Tasks for this exercise:
1. In the chapter on combustion through qors and qosts, why do dry leaves burn better than fresh leaves?
2. Write out everything in the combustion chapter from "Striking wood does" down to "or sudden compression.".
3. Write what comes next in the chapter on combustion through qors and qosts, beginning after its final sentence.

Quoted passage:
........
Superphysics
Chapter 5

# Combustion Through Qors and Qosts

by Juan

### How Fire Forms

Fire is part of the Radiant Element and is ignited from matter whenever qosts are ejected from matter instantly in large amounts.

This forces the mixture to have 2 factors only:

1. qom
2. qor

ire begins when the ratio of the latter becomes superior to the other.

The qom then submits to the qor by burning (i.e. taking on the movement of the qor).

Flammable and fissile materials therefore naturally have a high ratio of qor relative to qom. For example:

• A flammable thing burns when the sun’s rays are focused on it through a glass or mirror. This increases the thing’s qor ratio relative to qom and qost.
• Striking a flint or volcanic rock creates sparks because it already has few qom on their surfaces
• Dry leaves burn better than fresh leaves because they have less channels for the qosts

Striking wood does not create fire because wood still has a lot of qosts. Rubbing woods aggresively eliminates the qosts quickly, increasing the ratio of qor over qom. This creates heat.

Thus, there are 2 general ways to create fire from matter.

1. Reducing the qosts in matter

This is done through constant friction or sudden compression.

Rapid compression is seen in “fire piston” experiments wherein a piece of cotton in a glass tube is ignited by compressing the cotton rapidly.
........
Data block:

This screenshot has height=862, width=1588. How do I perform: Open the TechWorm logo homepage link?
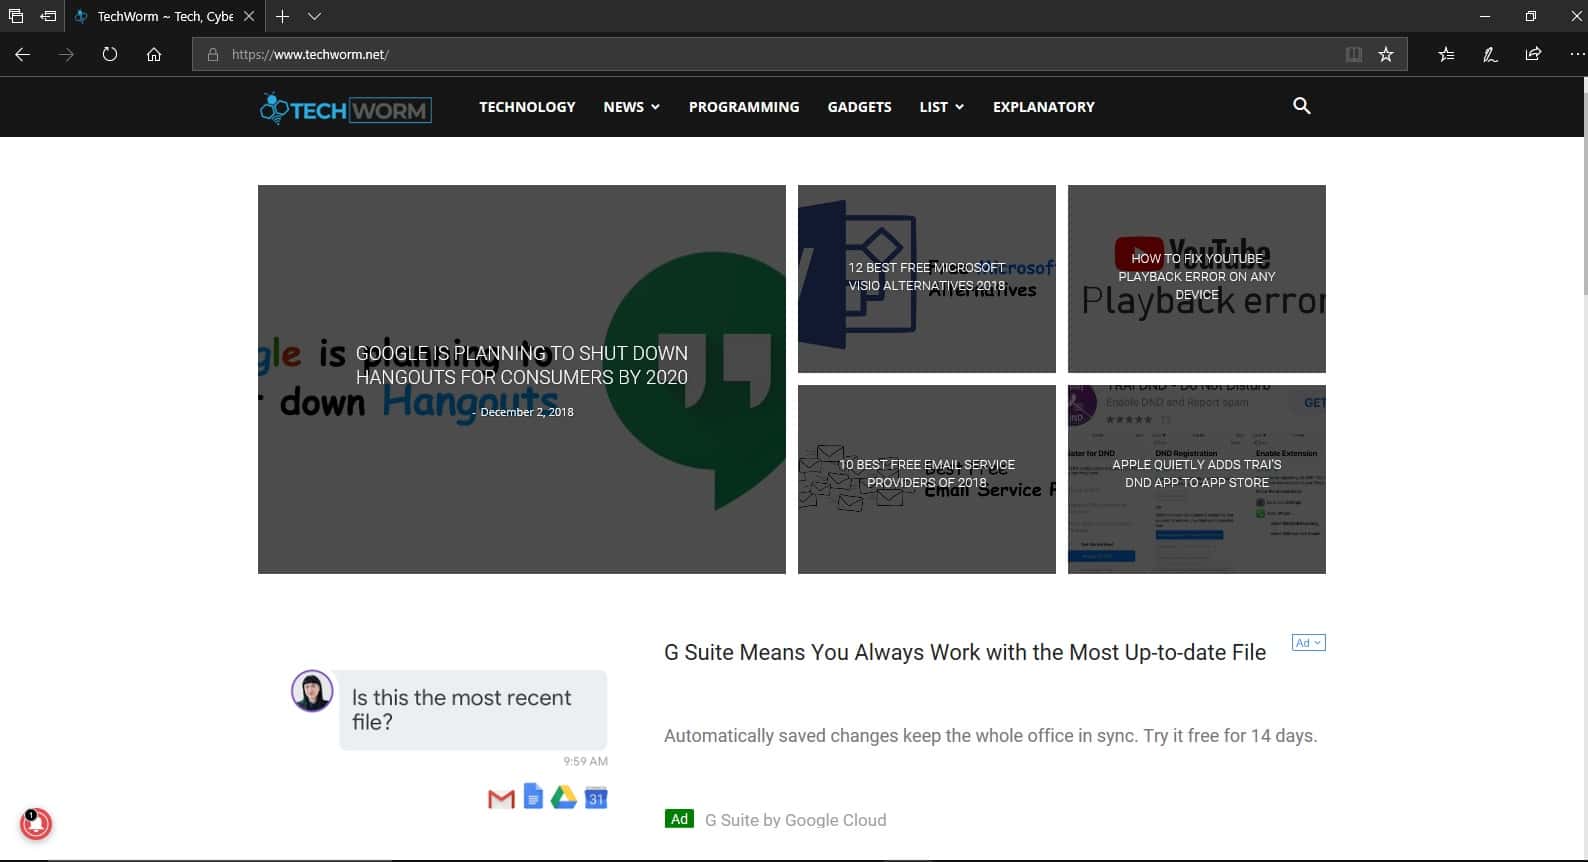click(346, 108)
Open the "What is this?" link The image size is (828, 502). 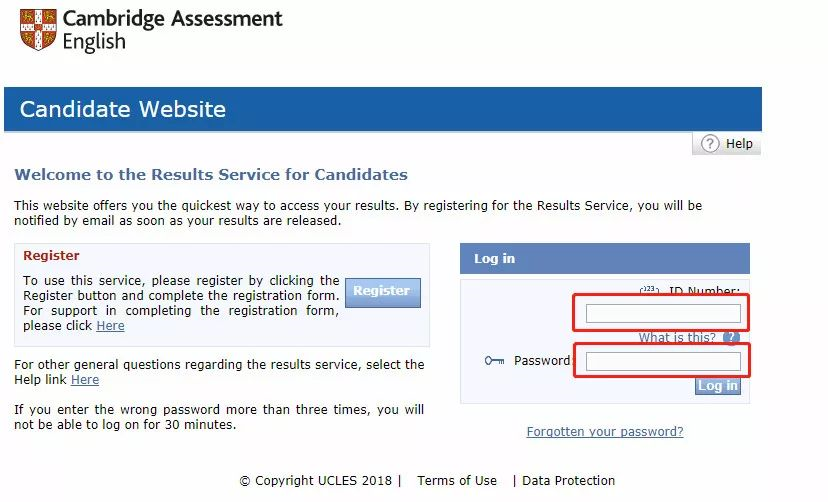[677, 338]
........
Task responses:
1. They have fewer channels for the qosts.

2.
Striking wood does not create fire because wood still has a lot of qosts. Rubbing woods aggresively eliminates the qosts quickly, increasing the ratio of qor over qom. This creates heat.

Thus, there are 2 general ways to create fire from matter.

1. Reducing the qosts in matter

This is done through constant friction or sudden compression.

3.
Physicists claim that the ignition is caused by the air being compressed, which then generates heat. This error of this is exposed in slow motion videos of the fire piston which clearly shows the fire starting more commonly at the bottom of the cotton, the part with the most compression.

Space has the inverse ratio to time. This is why the speed of the compression has to be unified and as instantaneous as possible (i.e. use up a lot of space for the least amount of time).

In everyday life, this principle is used in diesel engines wherein a piston compresses the diesel vapors to create explosions without the need for a spark (addition of qor).

1. Increase the qor in Matter

Another way is to increase the qor directly in matter. Our earlier example was that of sunlight heating a flammable object, like wood.

In nuclear fission, the increase is done through enrichment wherein fissile Uranium-235 is separated from non-fissile Uranium-238 through a centrifuge. We can say that Uranium-235 is more fissile because it has less neutrons (qoc in Superphysics) and therefore has a better fire-earth ratio.

### Suppressing Fire By Adding Qosts

Since the ejection of spacetime particles in flammable materials is one of the two mechanisms for heat and explosions, then it follows that the addition of spacetime will retard or extinguish fire.

The most common way to add qosts is by adding water to a flame. This is because, according to Descartes, water is always surrounded by spacetime particles. In fact, it is spacetime that makes water droplets round. So, adding water to a flame necessarily adds the spacetime that goes with it.

Another way to add spacetime is seen in sonic fire extinguishers which use a low frequency of 30-60 Hertz to put out flames. This is because sound is a property of the pure aether, which is superior to spacetime (qosts).

#### Experiment

On a flame, we pass dried fig twigs (control) and fig twigs compressed by hammering (variable) to see which ones will light more easily and can stay lit longer.

We find that the compressed ones do. This matches the findings of Hometown Acres.

We then pass the flame through 3 speakers to see which one can extinguish it:

• 60Hz
• 300Hz
• 600Hz

We find that the 60Hz extinguishes it, corroborating the experiment by Robertson and Tran.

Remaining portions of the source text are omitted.